Выведите дословно часть приведенного ниже отрывка о встрече с британскими мотоциклистами, начиная со слов «У дороги, соединяющей» и продолжая до слов «я готов присоединиться.» включительно.

▶ [Отрывок]
──────

Наряду с солидарностью автомобилистов и соотечественников существует и солидарность путешественников.

У дороги, соединяющей Хельсинки с Турку, остановилась кавалькада из четырех британских мотоциклистов. Трое лет тридцати, четвертый значительно старше. Догадываясь, что они проделали большой путь, я подошел засвидетельствовать почтение. Действительно, они проехали через Западную Европу, Польшу, Прибалтику, Петербург и теперь возвращаются домой. Разговор ведет старший: — Очень понравился Краков. — Не был. — Рига — замечательный город. — Еще бы!

Говорить с ним — особое удовольствие благодаря его British accent. В самом деле, помимо индивидуальной красоты голоса, есть еще и родовая. Уроженка Леона красавица Ката уверяла меня, что аргентинский акцент имеет неодолимую власть над испанскими женщинами. На этот счет ей виднее, но что британский английский в исполнении многих мужчин и женщин обладает притягательным звучанием — к этому суждению я готов присоединиться.

Поняв, что мне предстоит пересечь четыре страны, они, со своей стороны, прониклись ко мне расположением. Спросили, чем занимаюсь. — О, вы, должно быть, помните, кого римский император просил вернуть легионы? Ах да, здорово: «Квинтилий Вар, верни мне легионы! Квинтилий Вар, верни легионы!». Ну, мы поехали.

──────

▶ [Показанные данные]
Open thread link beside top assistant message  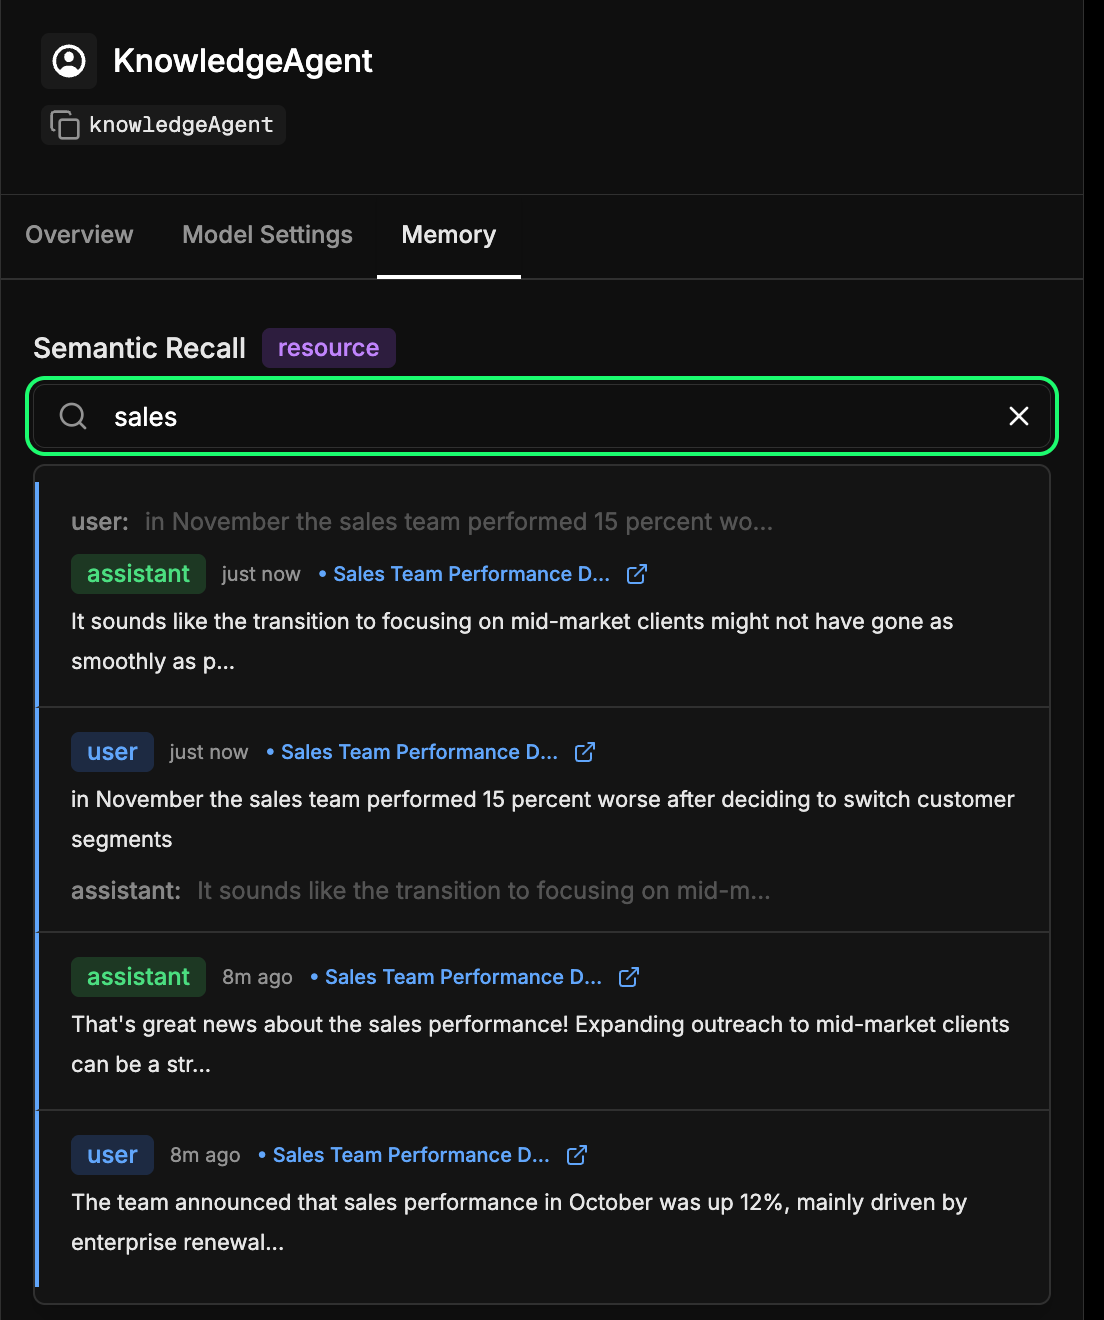637,574
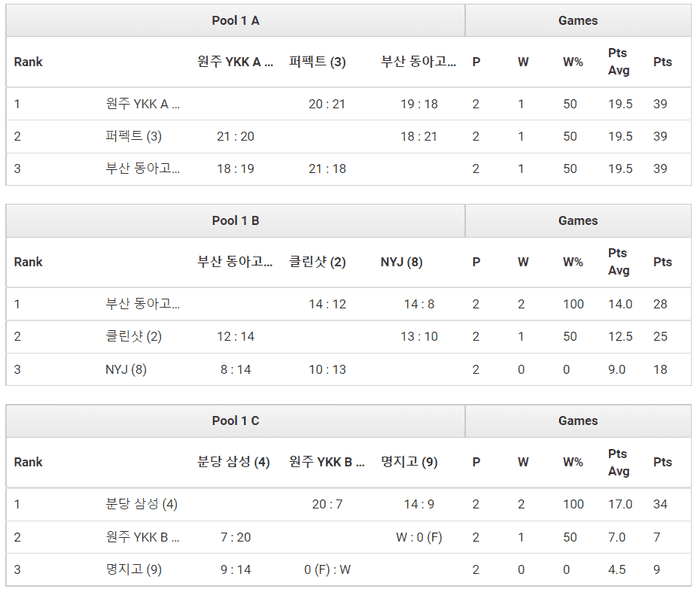The image size is (700, 595).
Task: Open the 20 : 7 match score
Action: [327, 504]
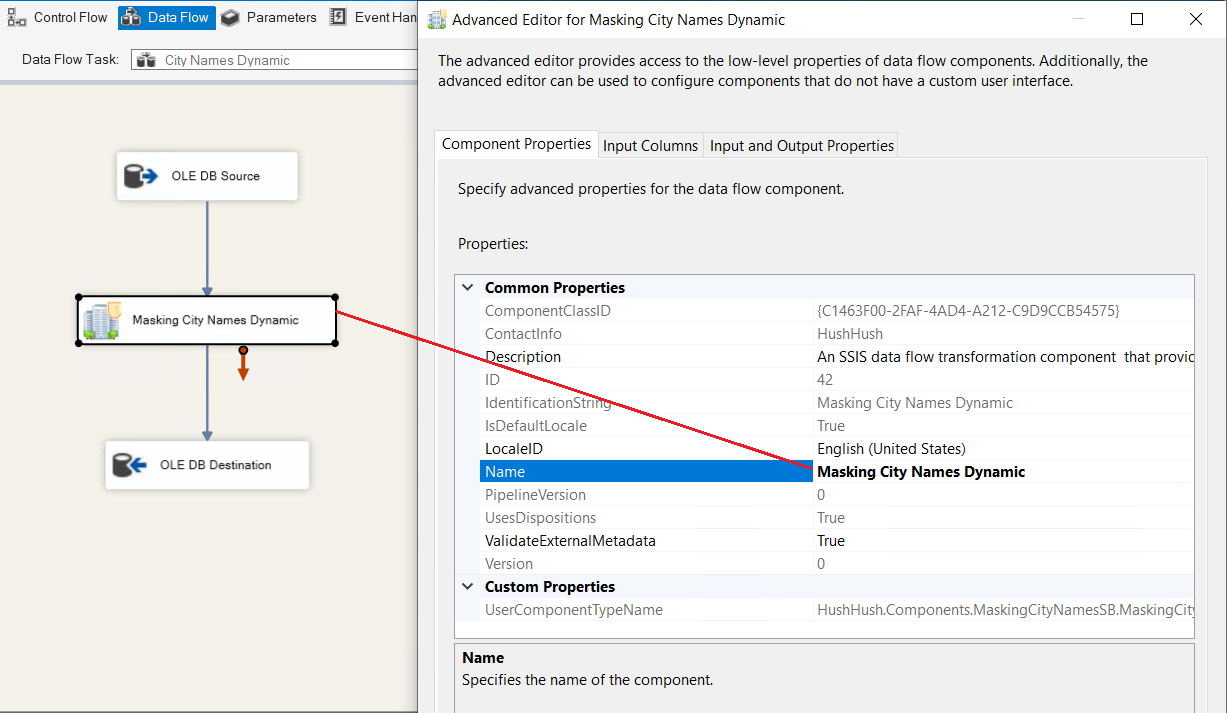This screenshot has width=1227, height=713.
Task: Collapse the Custom Properties section
Action: click(467, 587)
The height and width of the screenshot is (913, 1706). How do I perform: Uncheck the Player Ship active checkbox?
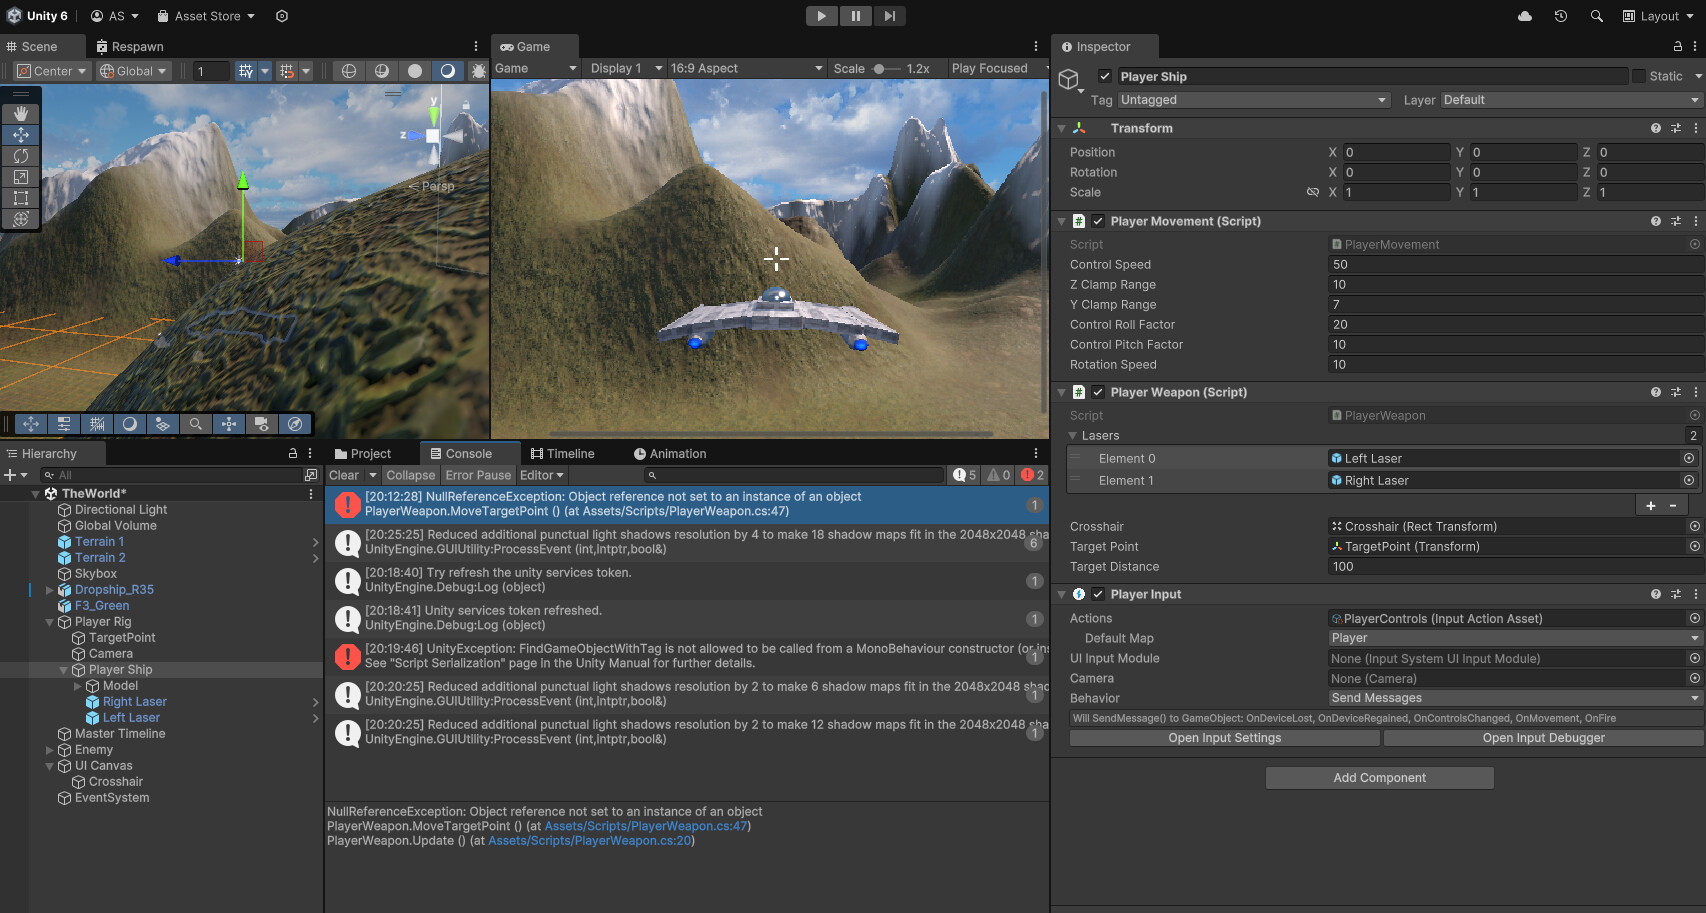(x=1104, y=76)
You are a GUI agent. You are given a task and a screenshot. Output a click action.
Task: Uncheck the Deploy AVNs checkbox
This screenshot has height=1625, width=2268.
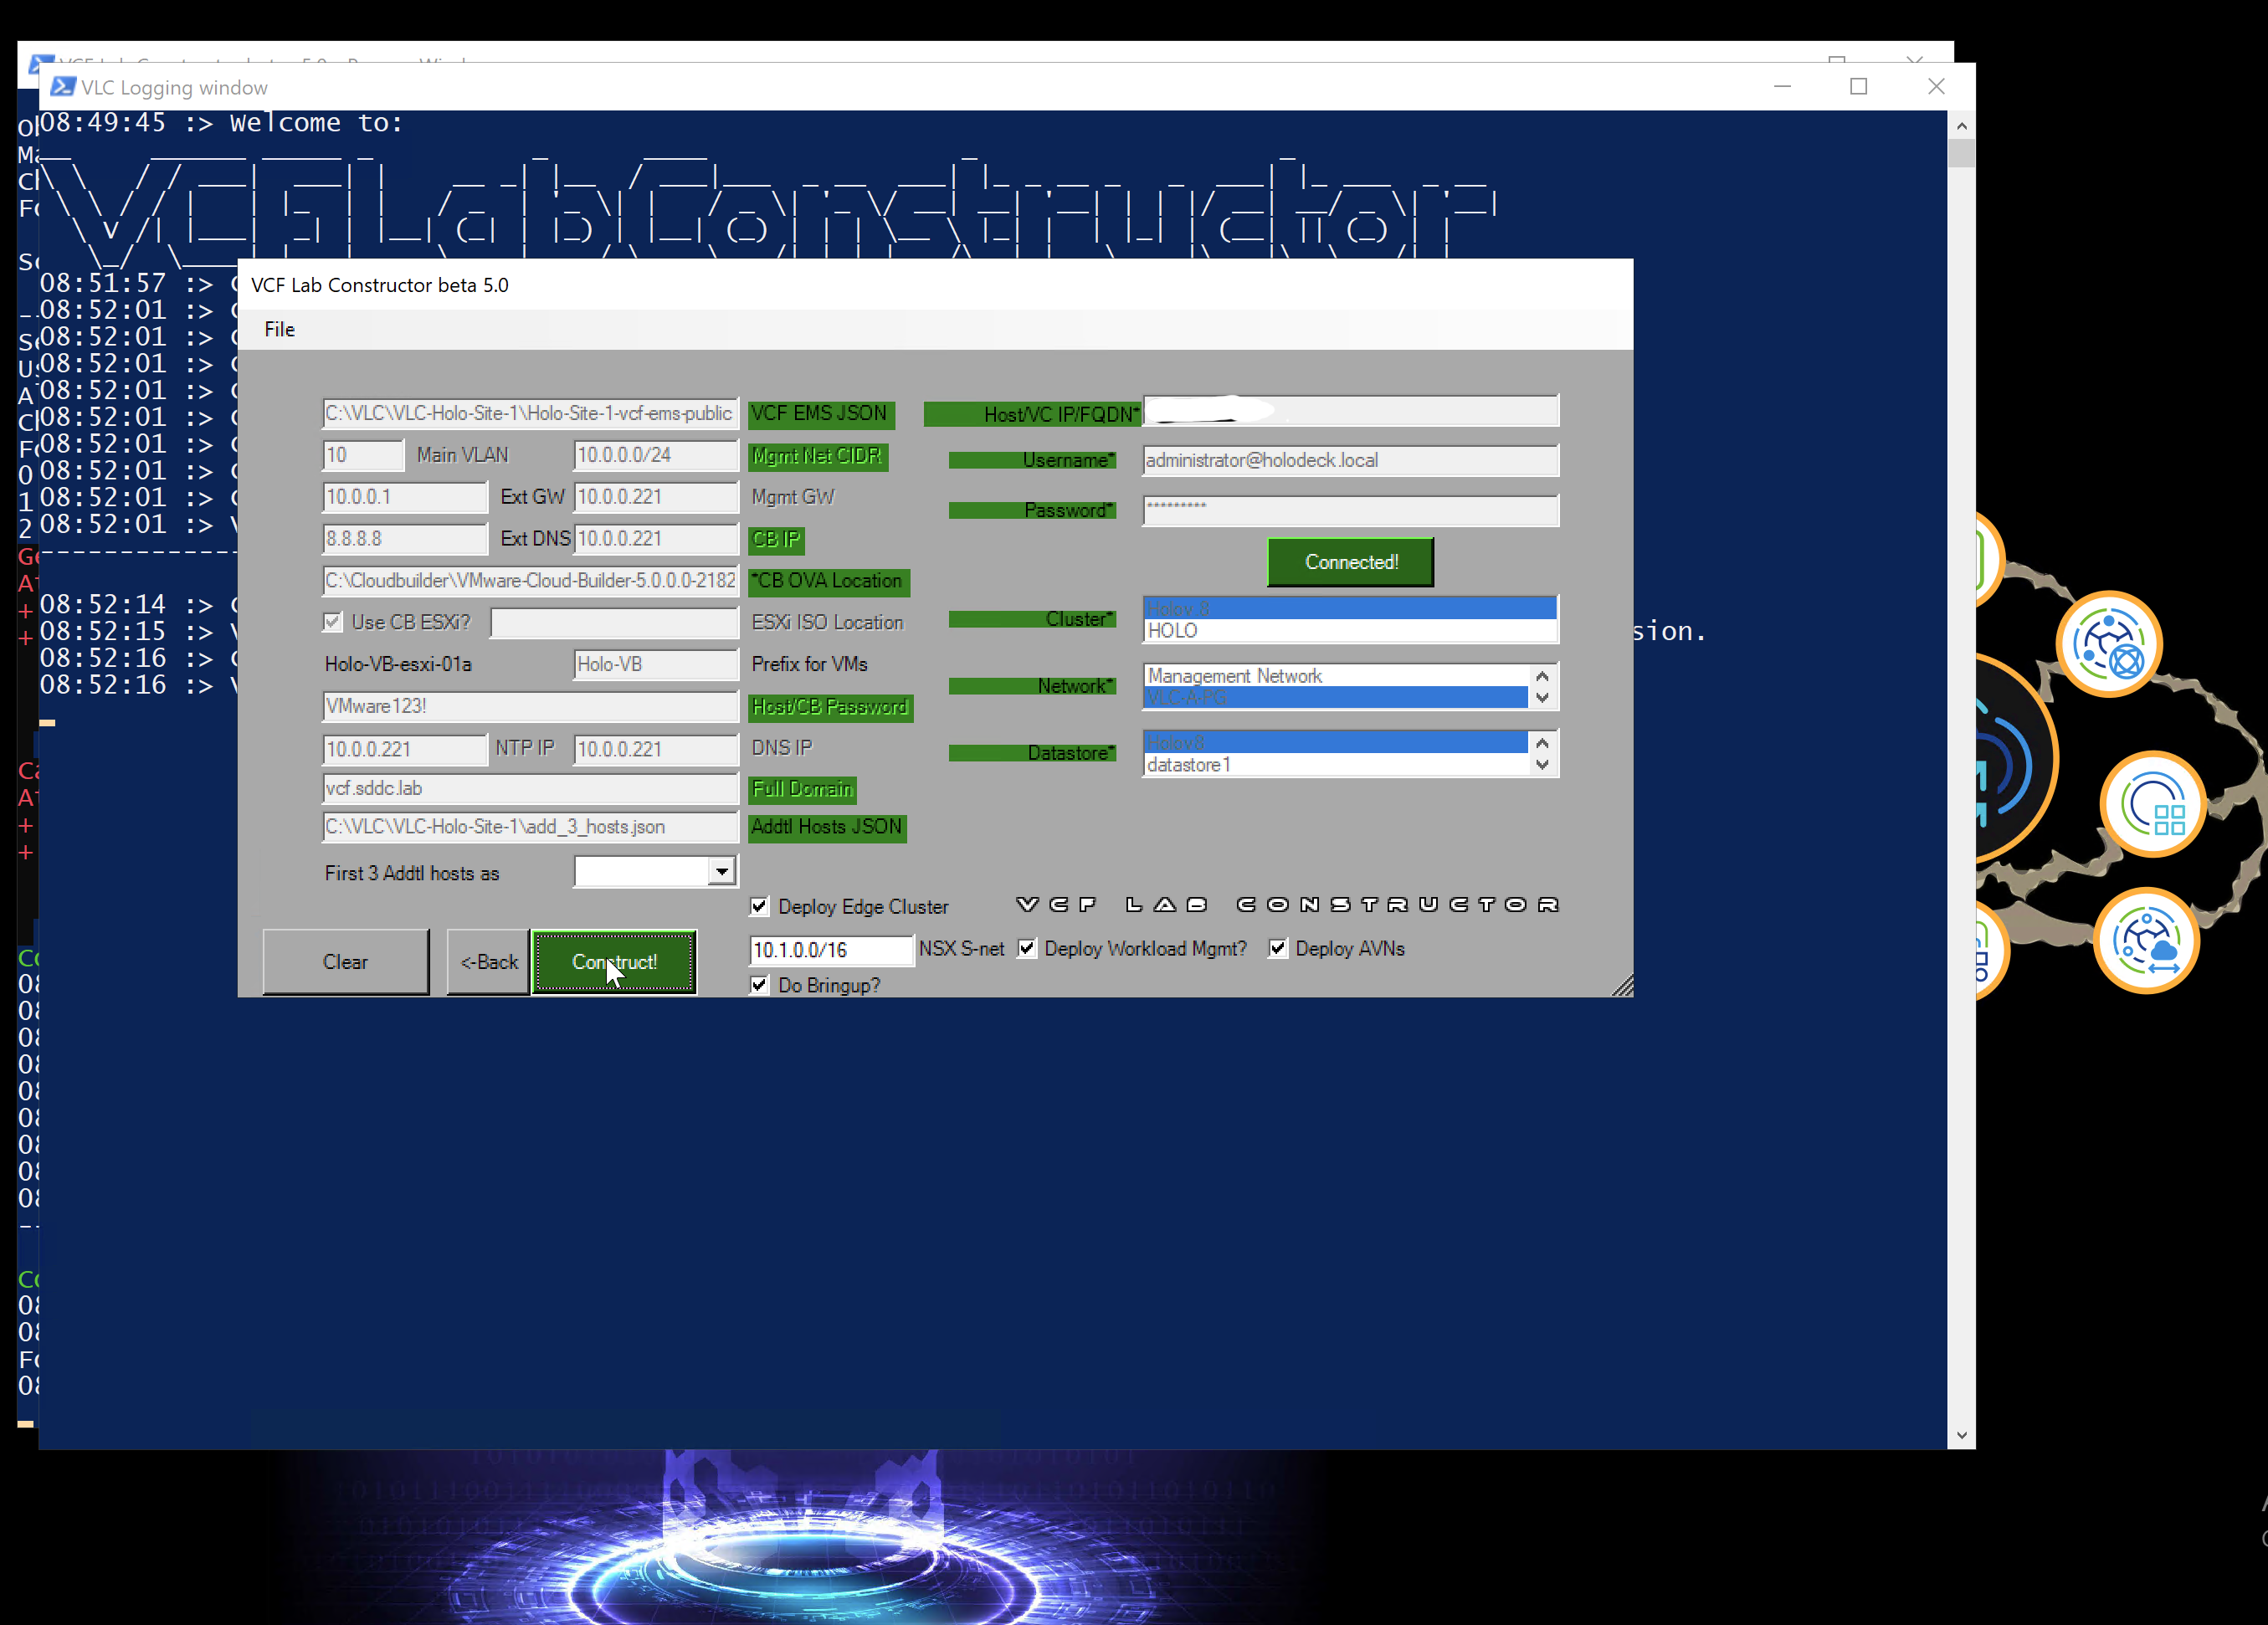click(x=1278, y=948)
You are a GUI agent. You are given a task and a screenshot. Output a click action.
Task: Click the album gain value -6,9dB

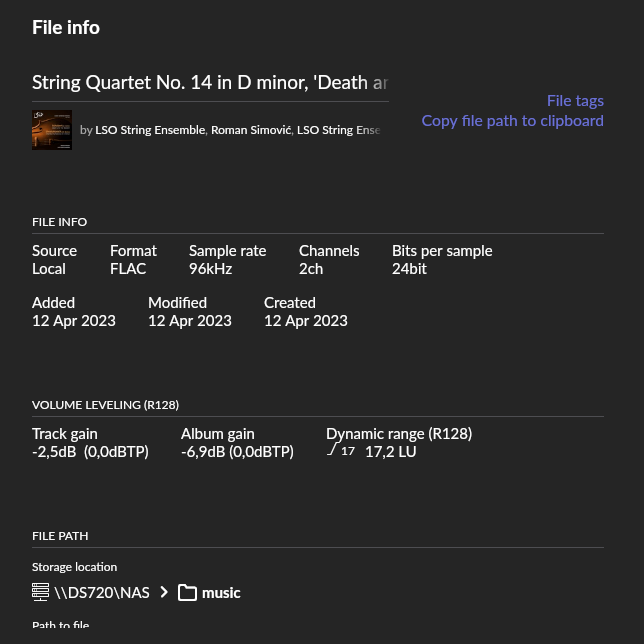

──────

▶ [Ответ к упражнению]
У дороги, соединяющей Хельсинки с Турку, остановилась кавалькада из четырех британских мотоциклистов. Трое лет тридцати, четвертый значительно старше. Догадываясь, что они проделали большой путь, я подошел засвидетельствовать почтение. Действительно, они проехали через Западную Европу, Польшу, Прибалтику, Петербург и теперь возвращаются домой. Разговор ведет старший: — Очень понравился Краков. — Не был. — Рига — замечательный город. — Еще бы!

Говорить с ним — особое удовольствие благодаря его British accent. В самом деле, помимо индивидуальной красоты голоса, есть еще и родовая. Уроженка Леона красавица Ката уверяла меня, что аргентинский акцент имеет неодолимую власть над испанскими женщинами. На этот счет ей виднее, но что британский английский в исполнении многих мужчин и женщин обладает притягательным звучанием — к этому суждению я готов присоединиться.